■ **Work task**
Restate the entries below word for word, omitting nothing.

Dataset excerpts:
____

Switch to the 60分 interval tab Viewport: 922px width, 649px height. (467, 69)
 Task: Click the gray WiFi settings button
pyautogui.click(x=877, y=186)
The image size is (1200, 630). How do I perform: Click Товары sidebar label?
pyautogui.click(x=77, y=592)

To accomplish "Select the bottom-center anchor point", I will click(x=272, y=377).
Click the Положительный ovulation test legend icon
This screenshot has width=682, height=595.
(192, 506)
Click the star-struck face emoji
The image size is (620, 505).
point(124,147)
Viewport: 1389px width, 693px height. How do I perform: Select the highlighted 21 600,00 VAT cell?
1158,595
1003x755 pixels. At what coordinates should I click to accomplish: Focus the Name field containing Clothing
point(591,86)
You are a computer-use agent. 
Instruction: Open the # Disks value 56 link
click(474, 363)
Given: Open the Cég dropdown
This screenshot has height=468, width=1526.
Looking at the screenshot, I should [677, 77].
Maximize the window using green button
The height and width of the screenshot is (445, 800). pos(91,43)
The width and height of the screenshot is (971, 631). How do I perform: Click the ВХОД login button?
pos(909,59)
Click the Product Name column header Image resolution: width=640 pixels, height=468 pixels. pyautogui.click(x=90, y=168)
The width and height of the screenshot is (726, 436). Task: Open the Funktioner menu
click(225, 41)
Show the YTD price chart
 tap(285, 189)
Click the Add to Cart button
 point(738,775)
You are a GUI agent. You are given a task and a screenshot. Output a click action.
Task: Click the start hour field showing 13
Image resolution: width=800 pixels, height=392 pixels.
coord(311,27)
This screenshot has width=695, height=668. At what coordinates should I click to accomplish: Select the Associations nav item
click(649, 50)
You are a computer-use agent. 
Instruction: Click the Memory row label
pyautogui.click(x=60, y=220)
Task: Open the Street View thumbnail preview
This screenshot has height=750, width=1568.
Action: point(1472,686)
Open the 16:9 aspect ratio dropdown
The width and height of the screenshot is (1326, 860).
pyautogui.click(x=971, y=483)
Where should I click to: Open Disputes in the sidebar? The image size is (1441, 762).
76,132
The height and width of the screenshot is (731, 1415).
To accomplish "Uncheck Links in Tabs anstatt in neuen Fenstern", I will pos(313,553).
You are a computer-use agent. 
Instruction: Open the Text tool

____

■ **Task output**
Switch to the 60分 interval tab Viewport: 922px width, 649px height. (467, 69)
 Task: Click the gray WiFi settings button
pyautogui.click(x=877, y=186)
The image size is (1200, 630). How do I perform: Click Товары sidebar label?
pyautogui.click(x=77, y=592)

To accomplish "Select the bottom-center anchor point", I will click(x=272, y=377).
Click the Положительный ovulation test legend icon
This screenshot has width=682, height=595.
(192, 506)
Click the star-struck face emoji
The image size is (620, 505).
point(124,147)
Viewport: 1389px width, 693px height. How do I perform: Select the highlighted 21 600,00 VAT cell?
1158,595
1003x755 pixels. At what coordinates should I click to accomplish: Focus the Name field containing Clothing
point(591,86)
You are a computer-use agent. 
Instruction: Open the # Disks value 56 link
click(474, 363)
Given: Open the Cég dropdown
This screenshot has height=468, width=1526.
Looking at the screenshot, I should [677, 77].
Maximize the window using green button
The height and width of the screenshot is (445, 800). pos(91,43)
The width and height of the screenshot is (971, 631). How do I perform: Click the ВХОД login button?
pos(909,59)
Click the Product Name column header Image resolution: width=640 pixels, height=468 pixels. pyautogui.click(x=90, y=168)
The width and height of the screenshot is (726, 436). Task: Open the Funktioner menu
click(225, 41)
Show the YTD price chart
 tap(285, 189)
Click the Add to Cart button
 point(738,775)
You are a GUI agent. You are given a task and a screenshot. Output a click action.
Task: Click the start hour field showing 13
Image resolution: width=800 pixels, height=392 pixels.
coord(311,27)
This screenshot has width=695, height=668. At what coordinates should I click to accomplish: Select the Associations nav item
click(649, 50)
You are a computer-use agent. 
Instruction: Click the Memory row label
pyautogui.click(x=60, y=220)
Task: Open the Street View thumbnail preview
This screenshot has height=750, width=1568.
Action: point(1472,686)
Open the 16:9 aspect ratio dropdown
The width and height of the screenshot is (1326, 860).
pyautogui.click(x=971, y=483)
Where should I click to: Open Disputes in the sidebar? The image size is (1441, 762).
76,132
The height and width of the screenshot is (731, 1415).
To accomplish "Uncheck Links in Tabs anstatt in neuen Fenstern", I will pos(313,553).
You are a computer-use agent. 
Instruction: Open the Text tool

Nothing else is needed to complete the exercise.